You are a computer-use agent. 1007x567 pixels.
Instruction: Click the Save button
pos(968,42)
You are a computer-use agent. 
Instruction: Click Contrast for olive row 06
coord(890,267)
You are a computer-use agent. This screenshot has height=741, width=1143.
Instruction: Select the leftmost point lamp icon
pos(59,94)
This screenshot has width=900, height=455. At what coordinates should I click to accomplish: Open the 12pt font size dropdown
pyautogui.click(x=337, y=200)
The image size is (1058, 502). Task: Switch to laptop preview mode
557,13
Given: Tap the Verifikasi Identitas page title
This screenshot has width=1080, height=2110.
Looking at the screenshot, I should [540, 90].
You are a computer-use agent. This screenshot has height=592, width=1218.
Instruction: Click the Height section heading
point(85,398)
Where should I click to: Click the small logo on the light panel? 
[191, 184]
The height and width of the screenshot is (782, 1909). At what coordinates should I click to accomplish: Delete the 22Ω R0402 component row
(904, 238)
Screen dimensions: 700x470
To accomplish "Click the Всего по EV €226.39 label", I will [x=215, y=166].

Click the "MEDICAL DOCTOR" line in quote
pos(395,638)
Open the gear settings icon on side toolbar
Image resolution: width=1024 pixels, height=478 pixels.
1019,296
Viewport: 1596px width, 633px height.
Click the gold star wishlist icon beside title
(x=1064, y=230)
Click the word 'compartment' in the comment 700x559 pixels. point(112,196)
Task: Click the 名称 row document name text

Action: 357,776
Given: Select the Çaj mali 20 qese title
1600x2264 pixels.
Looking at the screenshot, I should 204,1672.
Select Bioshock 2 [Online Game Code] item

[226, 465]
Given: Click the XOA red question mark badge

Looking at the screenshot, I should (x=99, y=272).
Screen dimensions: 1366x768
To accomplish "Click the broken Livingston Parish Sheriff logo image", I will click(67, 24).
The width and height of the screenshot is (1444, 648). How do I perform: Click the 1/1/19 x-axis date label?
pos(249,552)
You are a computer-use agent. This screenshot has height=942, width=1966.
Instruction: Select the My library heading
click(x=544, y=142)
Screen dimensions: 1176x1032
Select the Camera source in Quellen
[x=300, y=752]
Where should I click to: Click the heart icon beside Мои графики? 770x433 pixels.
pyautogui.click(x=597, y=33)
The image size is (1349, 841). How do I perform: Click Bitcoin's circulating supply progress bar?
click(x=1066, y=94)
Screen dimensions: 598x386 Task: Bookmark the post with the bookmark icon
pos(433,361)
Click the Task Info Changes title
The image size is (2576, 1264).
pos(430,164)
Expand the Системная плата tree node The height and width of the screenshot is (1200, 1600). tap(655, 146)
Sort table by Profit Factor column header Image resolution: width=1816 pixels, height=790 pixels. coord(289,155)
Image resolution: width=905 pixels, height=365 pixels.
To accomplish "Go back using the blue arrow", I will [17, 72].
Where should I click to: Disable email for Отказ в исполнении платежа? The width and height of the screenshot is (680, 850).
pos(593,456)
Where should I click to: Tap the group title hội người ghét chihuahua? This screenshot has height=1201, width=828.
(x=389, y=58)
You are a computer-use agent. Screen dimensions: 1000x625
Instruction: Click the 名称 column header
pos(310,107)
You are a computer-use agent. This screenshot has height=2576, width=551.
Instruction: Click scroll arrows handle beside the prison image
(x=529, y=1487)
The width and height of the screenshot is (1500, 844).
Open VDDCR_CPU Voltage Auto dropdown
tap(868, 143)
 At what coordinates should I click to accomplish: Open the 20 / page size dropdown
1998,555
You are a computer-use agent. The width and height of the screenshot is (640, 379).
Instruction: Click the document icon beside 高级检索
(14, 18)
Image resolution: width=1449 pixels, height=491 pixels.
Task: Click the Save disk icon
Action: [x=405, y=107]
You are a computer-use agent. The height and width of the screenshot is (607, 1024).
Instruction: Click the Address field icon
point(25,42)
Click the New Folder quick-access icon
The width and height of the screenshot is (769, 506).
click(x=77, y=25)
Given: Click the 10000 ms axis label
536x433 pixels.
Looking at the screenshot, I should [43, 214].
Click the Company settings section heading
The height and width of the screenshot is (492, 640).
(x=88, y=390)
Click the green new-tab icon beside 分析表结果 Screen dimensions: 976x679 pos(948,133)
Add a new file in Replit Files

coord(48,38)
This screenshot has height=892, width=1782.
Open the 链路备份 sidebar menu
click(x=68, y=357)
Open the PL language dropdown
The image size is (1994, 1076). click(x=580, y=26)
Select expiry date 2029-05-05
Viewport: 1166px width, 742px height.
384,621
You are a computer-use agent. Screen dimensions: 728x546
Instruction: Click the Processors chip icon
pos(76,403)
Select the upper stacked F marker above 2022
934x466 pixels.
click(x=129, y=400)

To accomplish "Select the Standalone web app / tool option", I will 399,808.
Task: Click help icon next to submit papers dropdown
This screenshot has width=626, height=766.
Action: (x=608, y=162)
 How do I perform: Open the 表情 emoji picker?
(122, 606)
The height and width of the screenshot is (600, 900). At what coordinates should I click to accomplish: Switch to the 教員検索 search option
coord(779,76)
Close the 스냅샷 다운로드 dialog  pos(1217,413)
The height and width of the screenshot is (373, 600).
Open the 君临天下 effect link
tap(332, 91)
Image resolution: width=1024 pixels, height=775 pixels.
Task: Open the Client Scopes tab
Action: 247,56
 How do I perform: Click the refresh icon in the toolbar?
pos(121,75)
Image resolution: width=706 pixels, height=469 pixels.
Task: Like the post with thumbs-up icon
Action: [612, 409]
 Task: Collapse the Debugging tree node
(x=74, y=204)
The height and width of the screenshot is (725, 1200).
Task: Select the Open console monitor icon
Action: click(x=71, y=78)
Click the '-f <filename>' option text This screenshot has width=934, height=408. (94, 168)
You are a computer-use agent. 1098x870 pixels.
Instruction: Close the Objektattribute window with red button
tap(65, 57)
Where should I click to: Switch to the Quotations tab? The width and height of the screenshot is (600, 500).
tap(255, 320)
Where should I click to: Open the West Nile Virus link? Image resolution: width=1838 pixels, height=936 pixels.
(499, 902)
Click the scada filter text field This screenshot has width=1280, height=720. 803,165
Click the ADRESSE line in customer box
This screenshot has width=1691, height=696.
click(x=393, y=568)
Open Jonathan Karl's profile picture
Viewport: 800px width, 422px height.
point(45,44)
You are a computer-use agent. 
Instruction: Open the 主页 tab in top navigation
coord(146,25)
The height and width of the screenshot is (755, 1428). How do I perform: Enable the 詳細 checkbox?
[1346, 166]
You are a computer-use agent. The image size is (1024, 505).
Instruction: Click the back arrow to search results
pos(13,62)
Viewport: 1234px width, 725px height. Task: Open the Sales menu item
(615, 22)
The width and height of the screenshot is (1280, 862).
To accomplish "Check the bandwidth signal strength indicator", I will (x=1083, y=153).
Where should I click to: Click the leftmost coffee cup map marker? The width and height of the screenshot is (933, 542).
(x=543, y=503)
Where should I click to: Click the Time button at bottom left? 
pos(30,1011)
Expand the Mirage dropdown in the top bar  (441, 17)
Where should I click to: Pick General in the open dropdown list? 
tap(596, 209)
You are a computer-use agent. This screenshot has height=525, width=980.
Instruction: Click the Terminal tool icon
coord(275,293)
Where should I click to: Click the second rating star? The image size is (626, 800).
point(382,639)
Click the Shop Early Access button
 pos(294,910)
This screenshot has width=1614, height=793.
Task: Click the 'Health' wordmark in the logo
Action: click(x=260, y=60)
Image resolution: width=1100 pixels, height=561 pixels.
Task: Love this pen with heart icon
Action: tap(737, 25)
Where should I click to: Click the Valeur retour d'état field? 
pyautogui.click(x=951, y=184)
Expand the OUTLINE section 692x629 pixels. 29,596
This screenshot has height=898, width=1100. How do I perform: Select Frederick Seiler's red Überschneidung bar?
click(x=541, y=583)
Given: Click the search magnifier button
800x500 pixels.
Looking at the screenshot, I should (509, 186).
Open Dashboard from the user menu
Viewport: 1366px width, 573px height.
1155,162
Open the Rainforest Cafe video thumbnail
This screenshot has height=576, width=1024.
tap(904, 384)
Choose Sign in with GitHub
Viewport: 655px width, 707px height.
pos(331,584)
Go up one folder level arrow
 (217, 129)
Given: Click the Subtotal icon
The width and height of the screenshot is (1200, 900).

+===+

What is needed:
Each line from the start of the listing above through the line containing "Given: Select the Çaj mali 20 qese title" must be reproduced exactly. Leave out the rest.

The completed task:
You are a computer-use agent. 1007x567 pixels.
Instruction: Click the Save button
pos(968,42)
You are a computer-use agent. 
Instruction: Click Contrast for olive row 06
coord(890,267)
You are a computer-use agent. This screenshot has height=741, width=1143.
Instruction: Select the leftmost point lamp icon
pos(59,94)
This screenshot has width=900, height=455. At what coordinates should I click to accomplish: Open the 12pt font size dropdown
pyautogui.click(x=337, y=200)
The image size is (1058, 502). Task: Switch to laptop preview mode
557,13
Given: Tap the Verifikasi Identitas page title
This screenshot has width=1080, height=2110.
Looking at the screenshot, I should [540, 90].
You are a computer-use agent. This screenshot has height=592, width=1218.
Instruction: Click the Height section heading
point(85,398)
Where should I click to: Click the small logo on the light panel? 
[191, 184]
The height and width of the screenshot is (782, 1909). At what coordinates should I click to accomplish: Delete the 22Ω R0402 component row
(904, 238)
Screen dimensions: 700x470
To accomplish "Click the Всего по EV €226.39 label", I will [x=215, y=166].

Click the "MEDICAL DOCTOR" line in quote
pos(395,638)
Open the gear settings icon on side toolbar
Image resolution: width=1024 pixels, height=478 pixels.
1019,296
Viewport: 1596px width, 633px height.
Click the gold star wishlist icon beside title
(x=1064, y=230)
Click the word 'compartment' in the comment 700x559 pixels. point(112,196)
Task: Click the 名称 row document name text

Action: 357,776
Given: Select the Çaj mali 20 qese title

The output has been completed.